Chapter 4 covers the constitutive models used in the MPM. This includes linear
elastic isotropic materials, hyperelastic solids and elasto-plastic materials. The
chapter also discusses the Johnson-Cook flow model and the algorithm used to
compute damage.
Chapter 5 provides some implementation details such as particle generation for
simple geometries and for images, initial and boundary conditions, MPM with
unstructured grids and visualization of MPM results.
Chapter 6 presents a tutorial MPM code written in MATLAB. This code serves
to illustrate the MPM algorithms discussed in the book and it can be used to solve
one, two and three dimensional problems.
Chapter 7 describes Karamelo—an open-source parallel C++ package for the
material point method. This code can be used to solve large-scale problems as it can
be run on multiple processors using MPI. With such an efficient code, we present
three dimensional simulations to demonstrate the capability of the MPM in solving
large deformation solid mechanics problems.
Chapter 8 presents some advanced topics such as contacts and fracture. Both
frictionless and frictional contact are discussed. One notable application of these
contact algorithms is the simulation of scratch test—a popular mechanical test to
measure a solid’s hardness. We then discuss fracture modeling in the framework of
the MPM. Application of the MPM to model large strain ductile fracture of metals
is then provided.
Chapter 9 discusses the mathematical analysis of the MPM regarding its stability
and accuracy. We discuss the conservation of energy and momenta in various MPM
variants. We study the convergence behavior of all MPM variants discussed in this
book for a problem involving only compression/tension deformation and another
problem involving simple shear with superimposed rotation.
Chapter 10 discusses fluid/gases modeling, membrane modeling and heat conduc-
tion. With the information provided in this chapter, one can carry out fluid-structure
interaction simulations, air-bag simulations and thermo-mechanical simulations.

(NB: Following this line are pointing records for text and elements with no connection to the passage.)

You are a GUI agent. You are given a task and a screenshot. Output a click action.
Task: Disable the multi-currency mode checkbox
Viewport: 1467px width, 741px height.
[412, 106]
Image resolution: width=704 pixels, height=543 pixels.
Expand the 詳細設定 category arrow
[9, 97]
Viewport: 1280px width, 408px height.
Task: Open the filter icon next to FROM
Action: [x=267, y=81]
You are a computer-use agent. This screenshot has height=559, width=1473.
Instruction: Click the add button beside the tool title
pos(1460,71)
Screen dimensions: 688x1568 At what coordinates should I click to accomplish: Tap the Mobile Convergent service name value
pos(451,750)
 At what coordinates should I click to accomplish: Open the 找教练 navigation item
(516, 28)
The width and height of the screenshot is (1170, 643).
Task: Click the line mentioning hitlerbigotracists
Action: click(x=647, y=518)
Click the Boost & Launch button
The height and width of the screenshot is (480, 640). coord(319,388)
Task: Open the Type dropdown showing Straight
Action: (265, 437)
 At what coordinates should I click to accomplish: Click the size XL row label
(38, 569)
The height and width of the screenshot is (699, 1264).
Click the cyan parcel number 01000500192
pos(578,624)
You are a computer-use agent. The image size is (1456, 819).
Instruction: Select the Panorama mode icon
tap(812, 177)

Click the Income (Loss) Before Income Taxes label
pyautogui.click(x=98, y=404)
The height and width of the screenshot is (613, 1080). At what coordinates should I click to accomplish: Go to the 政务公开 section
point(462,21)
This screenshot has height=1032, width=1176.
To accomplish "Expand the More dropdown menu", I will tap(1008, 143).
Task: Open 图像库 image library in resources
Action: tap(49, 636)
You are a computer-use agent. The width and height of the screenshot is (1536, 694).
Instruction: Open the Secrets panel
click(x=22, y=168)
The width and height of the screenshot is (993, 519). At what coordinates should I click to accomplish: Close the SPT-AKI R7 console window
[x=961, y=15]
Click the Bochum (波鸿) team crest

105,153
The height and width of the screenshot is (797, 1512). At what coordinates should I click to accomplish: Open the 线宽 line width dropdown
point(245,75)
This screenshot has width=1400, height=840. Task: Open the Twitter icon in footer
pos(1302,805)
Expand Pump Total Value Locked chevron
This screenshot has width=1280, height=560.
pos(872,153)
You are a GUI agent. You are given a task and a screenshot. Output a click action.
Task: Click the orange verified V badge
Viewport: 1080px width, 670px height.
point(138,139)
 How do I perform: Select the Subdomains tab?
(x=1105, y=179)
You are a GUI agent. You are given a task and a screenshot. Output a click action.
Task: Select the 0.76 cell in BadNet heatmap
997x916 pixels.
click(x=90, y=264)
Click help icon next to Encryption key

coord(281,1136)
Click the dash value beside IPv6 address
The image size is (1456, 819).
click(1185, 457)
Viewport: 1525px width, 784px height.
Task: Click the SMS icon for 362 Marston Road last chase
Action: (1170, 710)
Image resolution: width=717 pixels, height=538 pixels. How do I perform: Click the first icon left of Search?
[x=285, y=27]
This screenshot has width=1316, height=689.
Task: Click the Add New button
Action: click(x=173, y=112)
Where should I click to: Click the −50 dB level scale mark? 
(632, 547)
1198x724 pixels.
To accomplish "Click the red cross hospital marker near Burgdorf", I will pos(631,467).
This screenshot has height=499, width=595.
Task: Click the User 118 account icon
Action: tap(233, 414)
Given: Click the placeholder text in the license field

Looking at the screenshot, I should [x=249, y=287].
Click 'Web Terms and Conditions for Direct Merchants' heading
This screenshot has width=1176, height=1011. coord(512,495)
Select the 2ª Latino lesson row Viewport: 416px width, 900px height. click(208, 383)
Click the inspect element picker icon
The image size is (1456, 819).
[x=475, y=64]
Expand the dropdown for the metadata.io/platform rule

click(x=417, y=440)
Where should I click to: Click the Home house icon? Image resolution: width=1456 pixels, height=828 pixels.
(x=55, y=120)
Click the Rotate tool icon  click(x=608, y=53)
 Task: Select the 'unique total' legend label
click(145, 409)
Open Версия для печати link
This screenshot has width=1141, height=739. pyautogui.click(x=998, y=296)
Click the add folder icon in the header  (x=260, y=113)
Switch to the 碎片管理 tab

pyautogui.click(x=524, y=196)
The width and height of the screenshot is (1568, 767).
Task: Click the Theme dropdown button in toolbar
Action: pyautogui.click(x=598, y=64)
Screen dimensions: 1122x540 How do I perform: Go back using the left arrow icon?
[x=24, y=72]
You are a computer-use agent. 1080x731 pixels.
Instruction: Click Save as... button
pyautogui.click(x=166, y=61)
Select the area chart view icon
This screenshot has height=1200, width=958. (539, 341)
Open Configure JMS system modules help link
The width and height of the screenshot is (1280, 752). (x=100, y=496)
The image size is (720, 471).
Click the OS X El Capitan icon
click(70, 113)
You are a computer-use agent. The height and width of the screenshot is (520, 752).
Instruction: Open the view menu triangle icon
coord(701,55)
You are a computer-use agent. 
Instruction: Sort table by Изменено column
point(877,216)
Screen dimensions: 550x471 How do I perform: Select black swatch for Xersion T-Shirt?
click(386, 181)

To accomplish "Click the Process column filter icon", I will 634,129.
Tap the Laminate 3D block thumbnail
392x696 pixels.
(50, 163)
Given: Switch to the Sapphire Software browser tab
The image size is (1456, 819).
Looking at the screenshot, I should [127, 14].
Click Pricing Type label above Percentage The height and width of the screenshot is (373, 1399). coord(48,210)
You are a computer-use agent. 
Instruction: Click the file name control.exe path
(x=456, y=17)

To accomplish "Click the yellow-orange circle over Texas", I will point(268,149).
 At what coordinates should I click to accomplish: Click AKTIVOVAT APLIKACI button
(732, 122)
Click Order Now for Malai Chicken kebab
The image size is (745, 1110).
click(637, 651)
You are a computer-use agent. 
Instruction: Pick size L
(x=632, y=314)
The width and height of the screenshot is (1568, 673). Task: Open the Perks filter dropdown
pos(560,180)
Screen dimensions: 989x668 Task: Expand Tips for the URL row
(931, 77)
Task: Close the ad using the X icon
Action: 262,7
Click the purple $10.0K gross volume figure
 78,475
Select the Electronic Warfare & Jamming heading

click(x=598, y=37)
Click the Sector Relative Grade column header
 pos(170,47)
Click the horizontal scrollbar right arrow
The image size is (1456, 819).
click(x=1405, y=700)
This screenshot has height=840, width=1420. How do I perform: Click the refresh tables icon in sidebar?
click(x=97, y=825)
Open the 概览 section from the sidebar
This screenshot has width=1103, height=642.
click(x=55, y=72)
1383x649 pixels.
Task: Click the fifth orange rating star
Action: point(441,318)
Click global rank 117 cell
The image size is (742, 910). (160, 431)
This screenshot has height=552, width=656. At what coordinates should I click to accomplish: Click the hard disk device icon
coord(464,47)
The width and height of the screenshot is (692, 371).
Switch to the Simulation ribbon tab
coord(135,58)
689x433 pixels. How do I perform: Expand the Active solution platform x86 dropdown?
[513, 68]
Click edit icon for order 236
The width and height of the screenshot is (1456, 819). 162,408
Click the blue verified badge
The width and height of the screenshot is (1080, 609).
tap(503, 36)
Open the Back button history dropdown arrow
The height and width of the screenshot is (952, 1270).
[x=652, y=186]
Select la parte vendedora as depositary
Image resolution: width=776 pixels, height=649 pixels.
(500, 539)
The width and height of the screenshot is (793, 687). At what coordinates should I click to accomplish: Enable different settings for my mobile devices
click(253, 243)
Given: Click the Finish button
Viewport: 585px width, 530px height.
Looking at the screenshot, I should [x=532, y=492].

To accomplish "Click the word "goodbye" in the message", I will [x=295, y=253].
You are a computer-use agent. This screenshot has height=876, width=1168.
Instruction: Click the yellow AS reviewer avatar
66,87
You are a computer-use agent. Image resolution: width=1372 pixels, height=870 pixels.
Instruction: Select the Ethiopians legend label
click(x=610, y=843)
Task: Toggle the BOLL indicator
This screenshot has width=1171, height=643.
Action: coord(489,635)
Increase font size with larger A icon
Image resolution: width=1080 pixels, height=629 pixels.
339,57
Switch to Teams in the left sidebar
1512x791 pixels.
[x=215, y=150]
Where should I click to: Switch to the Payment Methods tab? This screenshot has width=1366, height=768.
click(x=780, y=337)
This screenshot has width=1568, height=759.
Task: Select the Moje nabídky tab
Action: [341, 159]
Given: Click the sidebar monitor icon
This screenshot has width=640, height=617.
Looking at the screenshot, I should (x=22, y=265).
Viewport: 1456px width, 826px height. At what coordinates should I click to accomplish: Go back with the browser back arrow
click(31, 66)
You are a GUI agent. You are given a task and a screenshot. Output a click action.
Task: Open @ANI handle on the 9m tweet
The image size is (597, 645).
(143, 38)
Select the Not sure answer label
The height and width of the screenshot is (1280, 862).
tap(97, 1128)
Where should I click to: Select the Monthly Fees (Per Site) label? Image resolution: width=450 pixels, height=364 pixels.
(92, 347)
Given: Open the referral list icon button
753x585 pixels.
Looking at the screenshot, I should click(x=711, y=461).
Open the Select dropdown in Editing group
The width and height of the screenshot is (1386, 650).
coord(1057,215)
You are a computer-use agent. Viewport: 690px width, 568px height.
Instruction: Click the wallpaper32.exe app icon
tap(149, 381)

In addition to the content of the main chapters, the book has several appendices that
provide supplementary information. Appendix A discusses the strong and weak form
of the momentum equation and their equivalence. Appendix B presents derivation of
various CPDI basis functions. Some useful utilities such as how to use an open-source
computer algebra system (SageMath and SymPy) to derive CPDI functions, how to
use remote machines to run large-scale simulations and consistent units are given
in Appendix C. Appendix D gives a short but practical presentation of updated and
total Lagrangian, explicit dynamics FEM for nonlinear solid mechanics. Appendix
E treats implicit dynamics FEM so that it is easier to understand implicit MPM (even
though this is not discussed in this book). Finally, we describe another MPM code in
Appendix F, now written in Julia—a new high-level dynamic programming language
which is easy to use as Python and as fast as C.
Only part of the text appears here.